In connection with the previous revolving credit facility, the Operating Partnership entered into an interest rate swap agreement with a notional amount of $100,000 and an effective date of March 31, 2010 and termination date of June 25, 2013. Under the interest rate swap agreement, the Operating Partnership will pay a fixed interest rate of 3.12% to the issuing lender on the notional principal amount outstanding, effectively fixing the LIBOR portion of the interest rate at 3.12%. In return, the issuing lender paid to the Operating Partnership a floating rate, namely LIBOR, on the same notional principal amount. The interest rate swap was designated as a cash flow hedge. In connection with the Amended Credit Agreement, the Operating Partnership entered into a forward starting interest rate swap agreement with a June 25, 2013 effective date and a maturity date of January 5, 2017. Under this forward starting interest rate swap agreement, the Operating Partnership will pay a fixed interest rate of 1.63% to the issuing lender on the notional principal amount outstanding, and the issuing lender will pay to the Operating Partnership a floating rate, namely LIBOR, on the same notional principal amount. The forward starting interest rate swap has been designated as a cash flow hedge.

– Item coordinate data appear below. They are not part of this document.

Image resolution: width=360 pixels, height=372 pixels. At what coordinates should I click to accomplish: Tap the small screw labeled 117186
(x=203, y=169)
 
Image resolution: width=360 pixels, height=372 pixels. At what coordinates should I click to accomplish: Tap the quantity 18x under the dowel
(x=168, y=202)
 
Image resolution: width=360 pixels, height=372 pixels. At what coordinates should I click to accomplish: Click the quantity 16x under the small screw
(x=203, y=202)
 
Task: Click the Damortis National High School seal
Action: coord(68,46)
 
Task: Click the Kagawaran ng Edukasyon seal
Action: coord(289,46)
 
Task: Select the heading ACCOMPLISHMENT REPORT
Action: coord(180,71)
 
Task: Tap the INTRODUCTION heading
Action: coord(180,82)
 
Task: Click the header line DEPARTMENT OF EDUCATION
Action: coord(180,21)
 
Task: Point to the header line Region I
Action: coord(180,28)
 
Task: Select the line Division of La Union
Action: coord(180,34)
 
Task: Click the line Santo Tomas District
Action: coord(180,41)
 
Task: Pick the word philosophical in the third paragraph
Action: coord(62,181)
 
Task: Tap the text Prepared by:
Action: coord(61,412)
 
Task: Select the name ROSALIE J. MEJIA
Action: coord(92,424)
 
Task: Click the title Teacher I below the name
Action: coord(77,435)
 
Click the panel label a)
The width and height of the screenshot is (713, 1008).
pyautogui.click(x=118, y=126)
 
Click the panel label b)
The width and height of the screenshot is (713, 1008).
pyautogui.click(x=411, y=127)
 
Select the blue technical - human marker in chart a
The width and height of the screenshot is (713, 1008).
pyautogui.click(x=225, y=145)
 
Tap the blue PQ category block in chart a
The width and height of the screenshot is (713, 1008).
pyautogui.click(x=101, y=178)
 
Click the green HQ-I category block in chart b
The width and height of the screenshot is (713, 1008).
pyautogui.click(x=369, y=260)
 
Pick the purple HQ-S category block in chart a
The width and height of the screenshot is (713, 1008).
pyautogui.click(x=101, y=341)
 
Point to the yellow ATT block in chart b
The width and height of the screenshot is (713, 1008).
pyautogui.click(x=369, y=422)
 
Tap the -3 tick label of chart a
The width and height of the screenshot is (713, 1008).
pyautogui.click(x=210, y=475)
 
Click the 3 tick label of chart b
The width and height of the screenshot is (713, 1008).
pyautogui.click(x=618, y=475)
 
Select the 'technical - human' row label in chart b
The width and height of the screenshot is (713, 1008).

As of June 29, 2013, the Partnership had standby letters of credit issued under the Revolving Credit Facility of the Amended Credit Agreement in the aggregate amount of $49,242 which expire periodically through April 15, 2014. Therefore, as of June 29, 2013, the Partnership had available borrowing capacity of $250,758 under the Revolving Credit Facility.

 

The Amended Credit Agreement and the Senior Notes both contain various restrictive and affirmative covenants applicable to the Operating Partnership and the Partnership, respectively, including (i) restrictions on the incurrence of additional indebtedness, and (ii) restrictions on certain liens, investments, guarantees, loans, advances, payments, mergers, consolidations, distributions, sales of assets and other transactions. Under the Amended Credit Agreement and the indentures governing the Senior Notes, the Operating Partnership and the Partnership are generally permitted to make cash distributions equal to available cash, as defined, as of the end of the immediately preceding quarter, if no event of default exists or would exist upon making such distributions, and with respect to the indentures governing the Senior Notes, the Partnership’s consolidated fixed charge coverage ratio, as defined, is greater than 1.75 to 1. The Partnership and the Operating Partnership were in compliance with all covenants and terms of the Senior Notes and the Amended Credit Agreement as of June 29, 2013.

The aggregate amounts of long-term debt maturities subsequent to June 29, 2013 are as follows: fiscal 2013 through fiscal 2016: $-0-; fiscal 2017: $100,000; and thereafter: $1,250,000.